More from our coast trip December 20th. Sea Lion Caves claims that it is recognized by Guinness as the largest sea cave in the world. It is the first hit in a Google search for "Worlds largest sea cave," but numerous other pages don't even mention it. I am very skeptical about commercial claims to any "most extreme" anything, and no less so here. Nevertheless, this is a very impressive sight. Is it worth ten bucks for an elevator ride? I guess my feeling is that when I have visitors, I enjoy taking them here. I wouldn't pay to go by myself, but then I've been down to the cave 5 or 6 times.

The cave is formed primarily along a fault that runs roughly north-south, and cuts through a prominant headland south of Heceta Head, and north of Florence, Oregon. A second fault running roughly east-west cuts into the headland; the intersection of these two faults has allowed wave action to erode out the cave.
The above sea lion was found dead after being shot, on a beach near Newport, Oregon. It was seven feet long. It is displayed in the corridor leading up to the north opening, where the next two pictures were taken.The linear structure is evident here; I suspect that the notch at the end of Heceta Head is where this same fault crosses the headland. Until 1961, this was the main entrance; tourists had to descend about 200 feet of steps. Weathered and storm-tossed lumber from the old staircase is still piled up on the floor of this cove. Now, as I mentioned, there is an elevator that brings visitors directly down into the cave. There is a short outdoor walk from the shop to the elevator, with about 30 or 40 steps, but most of the climb has been eliminated.
Zooming in, from the same spot, looking at the same spot. The notch is clearer, and the Heceta Head Lighthouse can be seen.
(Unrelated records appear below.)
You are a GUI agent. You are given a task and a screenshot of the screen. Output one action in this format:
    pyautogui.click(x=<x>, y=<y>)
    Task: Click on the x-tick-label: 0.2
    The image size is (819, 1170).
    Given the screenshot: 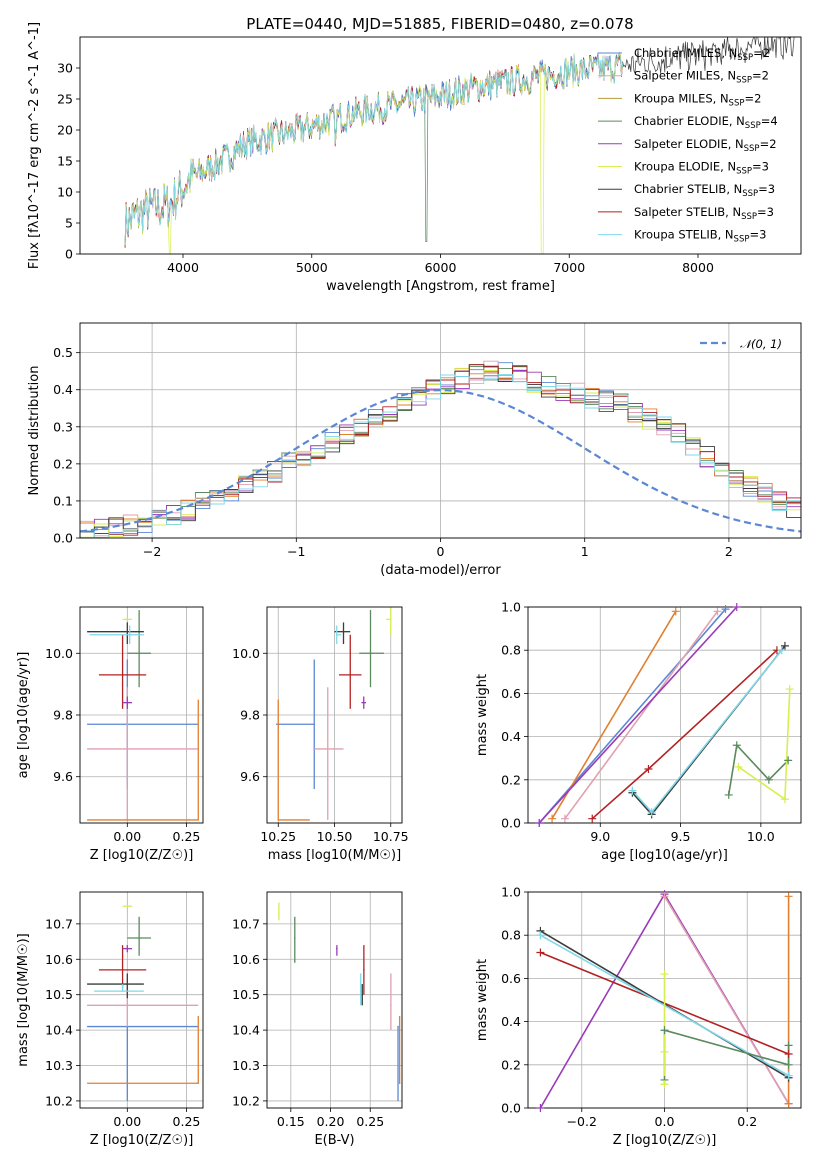 What is the action you would take?
    pyautogui.click(x=747, y=1122)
The south end, and most of the length, of the cave is fenced off with heavy chain link. Photographers are asked to forego flash pictures to avoid scaring the sea lions, so getting a sharp picture without a tripod is tricky. Remember, those fuzzy brown pinnepeds are five to eight feet long. Whether it's the biggest cave in the world or not, it really is big.
The best shot we got that day. You can see daylight coming into the cave from the left, from the main entrance opened up by the east-west fault, and off in the distance, the south opening. So we are standing basically on the north-south fault, looking south. Also visible is an ashy layer between two slabs of basalt. The ash layer is the third plane of weakness that has allowed this cave to erode out.
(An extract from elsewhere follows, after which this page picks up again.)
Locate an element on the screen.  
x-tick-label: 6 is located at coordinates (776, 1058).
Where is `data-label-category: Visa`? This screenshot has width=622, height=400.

It smells overwhelmingly of fish, it's noisy with the sea lions barking and howling, but it's worth a visit. The link back at the beginning of the post provides several other photos, including some nice aerial photos of the outside.

Oregon Coast Aquarium

I enjoy this place, but have never had a chance to photograph it. Actually, these photos were taken by my brother Jonathon and nephew Andrew. From our coast trip Dec. 20.
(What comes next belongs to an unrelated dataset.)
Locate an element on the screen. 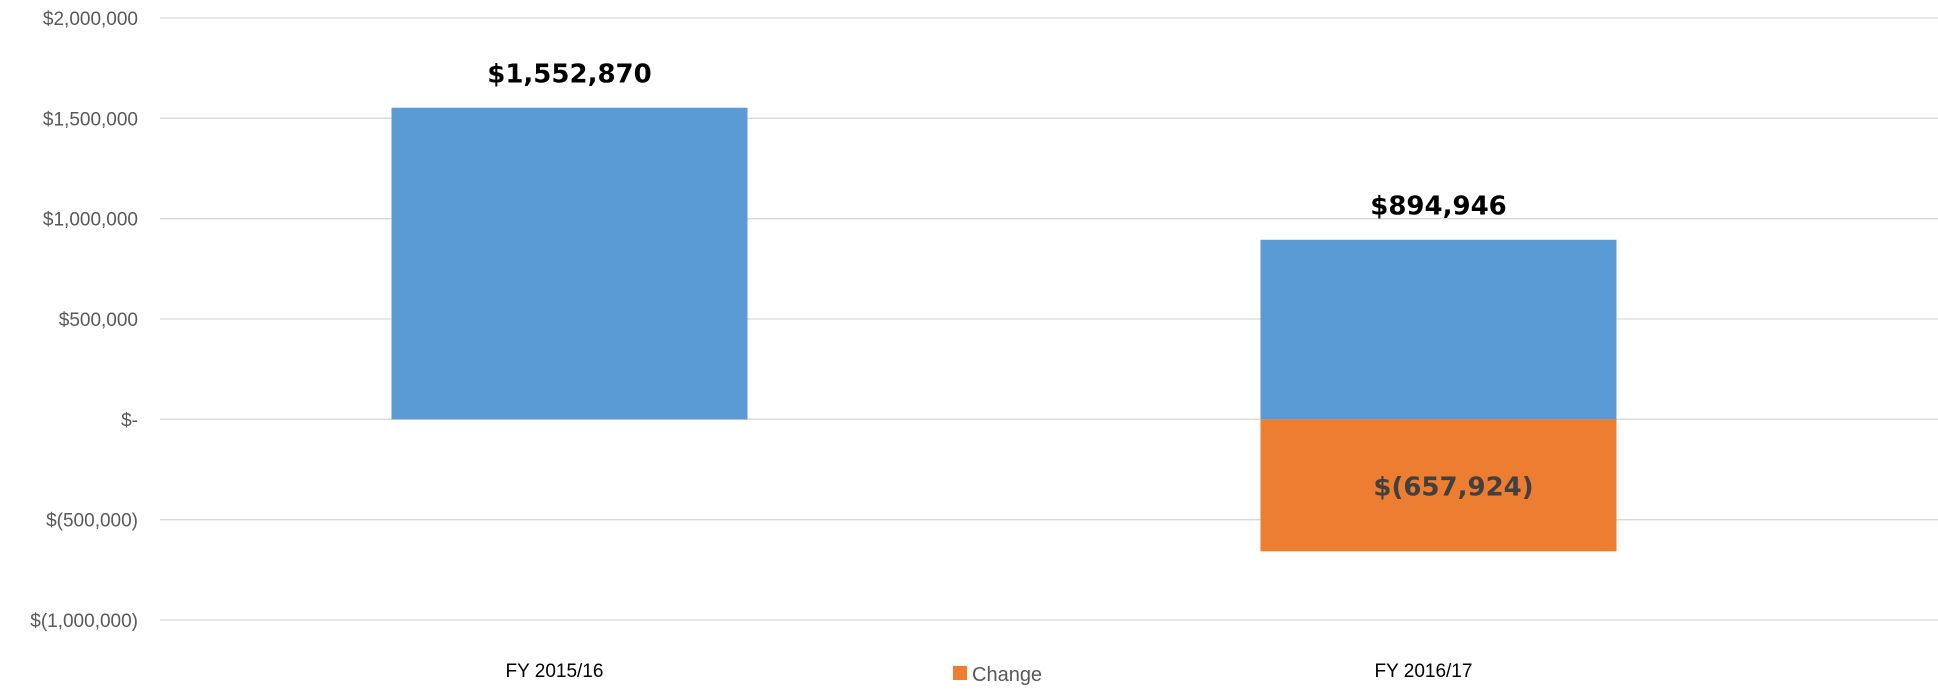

Crustacea. No scale, but the carapace on that back one is about 18 inches across. This was about where I started commenting that the staff would not like me to be stuck in here over night with a frying pan, a camp stove, and some butter.Cephalapoda. About 6 feet across.
Chrondrichthyes got my brother Jonathon.
Another two primates, Jonathon's sons, Nat (left) and Andrew. From a viewing window inside the fish tank.
Cnidaria- sea nettle. This has long been one of my favorite displays at this aquarium. They are just beautiful, though I gather they can be very painful, even fatal. That's irrelevant when they're on the other side of a thick pane of glass.
Your turn... Do you recognize this critter? I don't think I would have without the label, but I'm not sure. It's the first time I've ever seen a living speciman. Another hint in the comments. Imaginary gold star, and actual admiration, for the first commenter to get it right.